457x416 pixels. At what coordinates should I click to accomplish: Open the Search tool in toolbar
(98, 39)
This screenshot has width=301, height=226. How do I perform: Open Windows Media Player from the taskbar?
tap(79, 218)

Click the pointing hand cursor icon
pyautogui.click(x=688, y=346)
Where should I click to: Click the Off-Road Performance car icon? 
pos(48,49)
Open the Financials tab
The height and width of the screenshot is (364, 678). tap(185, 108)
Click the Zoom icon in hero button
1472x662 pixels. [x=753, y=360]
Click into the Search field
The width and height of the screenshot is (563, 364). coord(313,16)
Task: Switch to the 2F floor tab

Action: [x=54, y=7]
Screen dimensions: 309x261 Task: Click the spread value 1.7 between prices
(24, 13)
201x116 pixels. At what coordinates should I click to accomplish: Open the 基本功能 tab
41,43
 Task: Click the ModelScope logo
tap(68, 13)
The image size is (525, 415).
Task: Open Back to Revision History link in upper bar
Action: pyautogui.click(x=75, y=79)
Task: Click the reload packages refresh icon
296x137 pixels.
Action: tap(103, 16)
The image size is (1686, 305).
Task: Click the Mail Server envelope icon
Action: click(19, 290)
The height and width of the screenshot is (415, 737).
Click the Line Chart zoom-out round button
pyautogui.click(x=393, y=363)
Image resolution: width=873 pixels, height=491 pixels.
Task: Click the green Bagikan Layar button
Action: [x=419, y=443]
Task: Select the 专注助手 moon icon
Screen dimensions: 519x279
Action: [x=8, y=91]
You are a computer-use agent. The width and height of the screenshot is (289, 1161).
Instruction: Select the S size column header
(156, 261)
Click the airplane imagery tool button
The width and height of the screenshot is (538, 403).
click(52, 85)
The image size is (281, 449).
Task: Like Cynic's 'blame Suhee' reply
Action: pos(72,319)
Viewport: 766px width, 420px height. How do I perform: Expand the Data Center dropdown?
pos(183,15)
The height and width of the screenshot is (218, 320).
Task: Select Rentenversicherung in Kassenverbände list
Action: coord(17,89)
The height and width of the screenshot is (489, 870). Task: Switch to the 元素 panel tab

### [Problem]
At the line containing "Click the airplane imagery tool button", start copying. Continue exactly through the final line of the entries above and stop there.

### [Output for this exercise]
Click the airplane imagery tool button
The width and height of the screenshot is (538, 403).
click(52, 85)
The image size is (281, 449).
Task: Like Cynic's 'blame Suhee' reply
Action: pos(72,319)
Viewport: 766px width, 420px height. How do I perform: Expand the Data Center dropdown?
pos(183,15)
The height and width of the screenshot is (218, 320).
Task: Select Rentenversicherung in Kassenverbände list
Action: coord(17,89)
The height and width of the screenshot is (489, 870). Task: Switch to the 元素 panel tab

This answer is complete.